* _Work request_: Throughout the listing below, copy each line containing "blue".

The data START

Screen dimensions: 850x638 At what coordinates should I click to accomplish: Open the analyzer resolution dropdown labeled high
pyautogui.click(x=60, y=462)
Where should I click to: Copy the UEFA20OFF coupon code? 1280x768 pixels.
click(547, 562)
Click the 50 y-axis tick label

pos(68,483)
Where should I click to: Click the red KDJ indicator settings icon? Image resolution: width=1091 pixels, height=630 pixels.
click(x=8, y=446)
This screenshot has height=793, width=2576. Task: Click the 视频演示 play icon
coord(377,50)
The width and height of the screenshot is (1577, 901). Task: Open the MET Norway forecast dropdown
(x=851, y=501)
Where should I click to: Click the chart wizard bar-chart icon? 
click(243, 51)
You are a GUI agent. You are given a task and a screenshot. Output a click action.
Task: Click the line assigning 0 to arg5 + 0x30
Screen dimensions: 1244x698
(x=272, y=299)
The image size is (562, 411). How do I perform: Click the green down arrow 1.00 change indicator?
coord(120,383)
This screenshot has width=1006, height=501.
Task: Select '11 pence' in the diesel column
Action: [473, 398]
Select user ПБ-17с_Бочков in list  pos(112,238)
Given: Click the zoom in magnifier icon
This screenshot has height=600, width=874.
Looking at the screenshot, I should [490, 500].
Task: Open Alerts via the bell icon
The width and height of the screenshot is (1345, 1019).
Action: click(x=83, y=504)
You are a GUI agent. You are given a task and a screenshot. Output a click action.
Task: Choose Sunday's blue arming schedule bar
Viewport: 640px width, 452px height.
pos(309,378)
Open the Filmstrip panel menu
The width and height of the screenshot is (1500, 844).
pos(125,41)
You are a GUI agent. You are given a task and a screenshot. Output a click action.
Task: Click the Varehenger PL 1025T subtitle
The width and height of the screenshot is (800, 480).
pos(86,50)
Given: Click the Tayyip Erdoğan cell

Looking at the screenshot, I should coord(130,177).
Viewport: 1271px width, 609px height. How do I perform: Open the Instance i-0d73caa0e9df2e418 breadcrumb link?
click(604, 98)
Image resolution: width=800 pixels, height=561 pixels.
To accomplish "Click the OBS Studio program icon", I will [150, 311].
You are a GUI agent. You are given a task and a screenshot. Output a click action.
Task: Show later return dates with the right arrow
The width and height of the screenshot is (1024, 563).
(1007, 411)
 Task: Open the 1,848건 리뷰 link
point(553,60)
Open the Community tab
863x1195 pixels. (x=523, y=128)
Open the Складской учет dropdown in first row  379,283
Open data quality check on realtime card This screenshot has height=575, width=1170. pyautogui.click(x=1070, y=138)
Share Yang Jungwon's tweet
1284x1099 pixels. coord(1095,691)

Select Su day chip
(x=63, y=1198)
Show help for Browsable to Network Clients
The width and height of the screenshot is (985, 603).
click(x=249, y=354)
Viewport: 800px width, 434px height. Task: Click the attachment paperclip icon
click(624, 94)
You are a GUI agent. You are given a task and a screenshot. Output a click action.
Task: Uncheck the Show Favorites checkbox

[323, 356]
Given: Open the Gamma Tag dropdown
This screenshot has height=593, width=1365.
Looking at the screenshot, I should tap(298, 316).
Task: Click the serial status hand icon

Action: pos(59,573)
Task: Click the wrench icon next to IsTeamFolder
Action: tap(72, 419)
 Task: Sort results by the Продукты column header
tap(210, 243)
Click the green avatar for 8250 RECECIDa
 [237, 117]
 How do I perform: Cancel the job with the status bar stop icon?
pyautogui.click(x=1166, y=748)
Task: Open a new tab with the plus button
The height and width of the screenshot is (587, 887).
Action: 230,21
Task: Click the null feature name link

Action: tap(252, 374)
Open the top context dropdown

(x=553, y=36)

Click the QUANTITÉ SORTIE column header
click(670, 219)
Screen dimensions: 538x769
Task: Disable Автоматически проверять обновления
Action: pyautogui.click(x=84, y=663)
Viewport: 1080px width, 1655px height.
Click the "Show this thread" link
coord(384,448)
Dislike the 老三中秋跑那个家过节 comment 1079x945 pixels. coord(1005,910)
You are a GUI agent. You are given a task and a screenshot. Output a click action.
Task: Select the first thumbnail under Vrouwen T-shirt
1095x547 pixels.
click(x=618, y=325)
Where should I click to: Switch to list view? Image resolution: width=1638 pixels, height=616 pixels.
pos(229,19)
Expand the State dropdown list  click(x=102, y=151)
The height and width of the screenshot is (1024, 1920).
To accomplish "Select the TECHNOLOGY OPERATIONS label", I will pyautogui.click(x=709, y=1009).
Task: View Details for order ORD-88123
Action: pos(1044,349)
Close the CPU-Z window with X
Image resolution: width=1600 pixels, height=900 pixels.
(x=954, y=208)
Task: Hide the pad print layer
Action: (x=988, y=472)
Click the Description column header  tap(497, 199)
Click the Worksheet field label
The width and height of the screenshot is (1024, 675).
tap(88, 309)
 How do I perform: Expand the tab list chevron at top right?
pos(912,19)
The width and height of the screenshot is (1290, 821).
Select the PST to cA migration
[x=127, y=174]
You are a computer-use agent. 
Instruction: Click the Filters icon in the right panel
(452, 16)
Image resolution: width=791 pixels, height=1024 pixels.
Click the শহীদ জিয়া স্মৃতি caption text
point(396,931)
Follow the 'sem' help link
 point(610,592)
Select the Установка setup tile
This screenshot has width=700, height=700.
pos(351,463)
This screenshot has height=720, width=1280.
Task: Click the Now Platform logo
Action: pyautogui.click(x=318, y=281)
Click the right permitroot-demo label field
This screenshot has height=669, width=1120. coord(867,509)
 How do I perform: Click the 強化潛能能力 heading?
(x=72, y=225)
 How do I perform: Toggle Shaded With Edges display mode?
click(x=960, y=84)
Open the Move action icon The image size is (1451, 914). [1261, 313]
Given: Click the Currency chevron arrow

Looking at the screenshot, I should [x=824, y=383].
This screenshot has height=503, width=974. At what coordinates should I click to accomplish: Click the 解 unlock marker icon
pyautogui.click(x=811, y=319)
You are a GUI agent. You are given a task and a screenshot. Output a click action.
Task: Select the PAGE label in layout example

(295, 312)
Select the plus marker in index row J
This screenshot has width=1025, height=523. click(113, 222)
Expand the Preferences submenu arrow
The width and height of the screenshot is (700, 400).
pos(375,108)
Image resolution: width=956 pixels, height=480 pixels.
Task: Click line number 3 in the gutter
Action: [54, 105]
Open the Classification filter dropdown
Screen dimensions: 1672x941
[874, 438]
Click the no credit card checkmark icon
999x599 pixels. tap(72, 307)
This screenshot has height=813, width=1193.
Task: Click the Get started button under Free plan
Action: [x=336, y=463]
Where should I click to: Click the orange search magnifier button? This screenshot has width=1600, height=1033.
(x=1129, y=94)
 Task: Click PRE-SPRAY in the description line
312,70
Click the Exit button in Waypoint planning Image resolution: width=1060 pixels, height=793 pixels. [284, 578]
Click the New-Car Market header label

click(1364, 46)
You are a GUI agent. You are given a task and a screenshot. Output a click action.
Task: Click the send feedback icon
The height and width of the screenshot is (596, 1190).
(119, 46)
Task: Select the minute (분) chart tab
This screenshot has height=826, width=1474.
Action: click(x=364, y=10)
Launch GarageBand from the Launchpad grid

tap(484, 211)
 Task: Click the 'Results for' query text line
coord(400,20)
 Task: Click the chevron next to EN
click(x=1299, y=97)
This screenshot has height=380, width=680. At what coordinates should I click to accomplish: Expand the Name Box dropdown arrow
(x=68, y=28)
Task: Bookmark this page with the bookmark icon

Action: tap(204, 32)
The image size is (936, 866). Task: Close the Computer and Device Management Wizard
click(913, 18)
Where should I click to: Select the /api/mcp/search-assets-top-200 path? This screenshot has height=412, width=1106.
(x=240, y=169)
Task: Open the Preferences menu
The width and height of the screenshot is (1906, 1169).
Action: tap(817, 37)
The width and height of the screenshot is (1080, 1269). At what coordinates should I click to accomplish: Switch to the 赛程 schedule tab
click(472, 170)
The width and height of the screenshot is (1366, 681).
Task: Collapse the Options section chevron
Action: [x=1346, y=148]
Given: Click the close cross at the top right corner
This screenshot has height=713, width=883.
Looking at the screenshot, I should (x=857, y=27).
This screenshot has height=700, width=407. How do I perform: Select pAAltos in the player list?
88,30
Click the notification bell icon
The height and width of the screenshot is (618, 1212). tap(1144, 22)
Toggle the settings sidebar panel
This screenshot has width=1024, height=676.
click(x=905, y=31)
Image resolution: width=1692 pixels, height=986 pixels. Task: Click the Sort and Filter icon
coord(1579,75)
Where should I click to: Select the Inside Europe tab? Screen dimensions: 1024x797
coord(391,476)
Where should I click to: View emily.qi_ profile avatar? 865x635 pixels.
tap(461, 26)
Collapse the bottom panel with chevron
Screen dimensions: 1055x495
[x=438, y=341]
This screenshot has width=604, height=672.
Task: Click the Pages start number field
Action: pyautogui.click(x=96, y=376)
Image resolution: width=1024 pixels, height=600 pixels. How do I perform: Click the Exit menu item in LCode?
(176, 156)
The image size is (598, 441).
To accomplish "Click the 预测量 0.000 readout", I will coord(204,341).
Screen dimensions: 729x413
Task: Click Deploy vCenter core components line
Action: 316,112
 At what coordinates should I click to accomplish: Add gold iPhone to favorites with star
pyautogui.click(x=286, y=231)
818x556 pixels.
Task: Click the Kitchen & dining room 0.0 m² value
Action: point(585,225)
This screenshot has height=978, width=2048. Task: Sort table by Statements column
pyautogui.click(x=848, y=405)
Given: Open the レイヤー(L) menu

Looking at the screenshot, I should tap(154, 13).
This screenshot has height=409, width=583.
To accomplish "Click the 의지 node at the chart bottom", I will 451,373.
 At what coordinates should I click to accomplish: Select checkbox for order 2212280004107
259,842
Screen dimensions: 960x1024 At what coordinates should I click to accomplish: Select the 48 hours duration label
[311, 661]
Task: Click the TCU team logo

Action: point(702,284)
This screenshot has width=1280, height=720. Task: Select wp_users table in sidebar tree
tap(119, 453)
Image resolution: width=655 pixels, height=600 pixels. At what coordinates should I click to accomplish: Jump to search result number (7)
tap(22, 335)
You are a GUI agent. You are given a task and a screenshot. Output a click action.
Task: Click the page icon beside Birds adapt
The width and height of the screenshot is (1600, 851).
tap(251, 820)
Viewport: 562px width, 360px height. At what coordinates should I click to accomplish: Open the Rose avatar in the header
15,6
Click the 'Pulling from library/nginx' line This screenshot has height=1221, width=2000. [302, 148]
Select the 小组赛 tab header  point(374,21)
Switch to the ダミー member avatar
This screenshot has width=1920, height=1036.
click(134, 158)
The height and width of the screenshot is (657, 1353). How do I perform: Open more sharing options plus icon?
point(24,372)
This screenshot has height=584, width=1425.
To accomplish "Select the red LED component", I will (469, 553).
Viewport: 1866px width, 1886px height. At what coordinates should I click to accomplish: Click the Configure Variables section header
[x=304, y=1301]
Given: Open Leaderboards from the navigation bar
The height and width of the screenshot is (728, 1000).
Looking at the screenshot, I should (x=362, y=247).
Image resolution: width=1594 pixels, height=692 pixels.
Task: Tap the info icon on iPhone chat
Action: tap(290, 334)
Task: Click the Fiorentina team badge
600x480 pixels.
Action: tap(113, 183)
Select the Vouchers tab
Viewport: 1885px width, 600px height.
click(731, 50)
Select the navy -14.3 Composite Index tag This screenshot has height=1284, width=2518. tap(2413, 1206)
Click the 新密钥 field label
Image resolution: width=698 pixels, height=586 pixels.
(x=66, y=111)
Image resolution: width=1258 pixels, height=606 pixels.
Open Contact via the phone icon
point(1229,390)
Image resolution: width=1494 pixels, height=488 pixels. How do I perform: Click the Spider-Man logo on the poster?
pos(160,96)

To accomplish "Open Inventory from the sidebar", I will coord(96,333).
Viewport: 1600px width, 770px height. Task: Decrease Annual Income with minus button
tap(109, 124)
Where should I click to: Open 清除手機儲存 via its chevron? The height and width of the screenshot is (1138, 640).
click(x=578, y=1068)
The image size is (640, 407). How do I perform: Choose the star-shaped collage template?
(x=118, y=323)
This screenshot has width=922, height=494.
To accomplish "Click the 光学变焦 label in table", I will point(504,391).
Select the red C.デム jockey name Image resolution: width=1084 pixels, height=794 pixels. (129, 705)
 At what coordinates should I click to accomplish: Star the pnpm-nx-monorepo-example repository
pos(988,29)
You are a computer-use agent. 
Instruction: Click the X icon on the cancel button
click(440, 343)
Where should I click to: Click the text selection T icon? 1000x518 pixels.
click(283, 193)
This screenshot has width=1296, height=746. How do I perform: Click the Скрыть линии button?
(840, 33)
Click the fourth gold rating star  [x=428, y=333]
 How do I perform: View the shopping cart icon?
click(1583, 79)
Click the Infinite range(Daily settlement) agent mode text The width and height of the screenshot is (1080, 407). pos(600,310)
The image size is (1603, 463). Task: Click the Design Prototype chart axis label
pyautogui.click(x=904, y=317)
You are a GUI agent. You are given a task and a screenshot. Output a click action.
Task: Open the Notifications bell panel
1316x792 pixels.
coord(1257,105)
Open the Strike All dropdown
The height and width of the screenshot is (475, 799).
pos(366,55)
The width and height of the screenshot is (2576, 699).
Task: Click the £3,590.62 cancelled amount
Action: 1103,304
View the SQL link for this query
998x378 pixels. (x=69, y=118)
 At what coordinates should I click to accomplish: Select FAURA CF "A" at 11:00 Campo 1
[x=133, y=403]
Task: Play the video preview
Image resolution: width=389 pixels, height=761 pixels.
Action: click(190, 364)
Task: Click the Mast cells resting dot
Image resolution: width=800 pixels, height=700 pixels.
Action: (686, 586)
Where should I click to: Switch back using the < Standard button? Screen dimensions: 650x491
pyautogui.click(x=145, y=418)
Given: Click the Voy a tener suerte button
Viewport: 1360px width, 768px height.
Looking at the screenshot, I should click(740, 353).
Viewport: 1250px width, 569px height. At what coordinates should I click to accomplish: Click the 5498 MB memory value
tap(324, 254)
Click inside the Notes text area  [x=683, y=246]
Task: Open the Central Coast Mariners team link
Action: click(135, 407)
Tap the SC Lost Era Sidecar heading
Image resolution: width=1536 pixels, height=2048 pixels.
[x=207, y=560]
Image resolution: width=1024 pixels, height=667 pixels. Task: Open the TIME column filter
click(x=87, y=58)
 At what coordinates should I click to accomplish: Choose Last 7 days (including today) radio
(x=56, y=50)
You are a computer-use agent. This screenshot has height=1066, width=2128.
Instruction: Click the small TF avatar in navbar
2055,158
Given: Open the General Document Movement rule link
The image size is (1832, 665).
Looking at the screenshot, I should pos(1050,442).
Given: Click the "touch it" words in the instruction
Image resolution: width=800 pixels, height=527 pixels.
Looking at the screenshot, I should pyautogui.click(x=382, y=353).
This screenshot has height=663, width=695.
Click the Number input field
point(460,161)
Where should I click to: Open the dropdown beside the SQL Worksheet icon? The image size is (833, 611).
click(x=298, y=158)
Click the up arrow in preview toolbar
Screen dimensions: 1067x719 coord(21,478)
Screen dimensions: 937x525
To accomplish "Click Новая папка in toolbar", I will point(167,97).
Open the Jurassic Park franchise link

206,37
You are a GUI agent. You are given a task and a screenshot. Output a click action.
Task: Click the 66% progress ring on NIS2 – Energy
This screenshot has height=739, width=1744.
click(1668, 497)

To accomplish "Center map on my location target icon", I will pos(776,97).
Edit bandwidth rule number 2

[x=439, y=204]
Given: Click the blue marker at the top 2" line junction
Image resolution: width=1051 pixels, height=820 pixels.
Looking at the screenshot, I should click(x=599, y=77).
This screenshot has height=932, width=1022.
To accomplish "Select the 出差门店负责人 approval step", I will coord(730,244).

The data END

* _Your solution_:
Task: Choose Sunday's blue arming schedule bar
Given: Click the blue marker at the top 2" line junction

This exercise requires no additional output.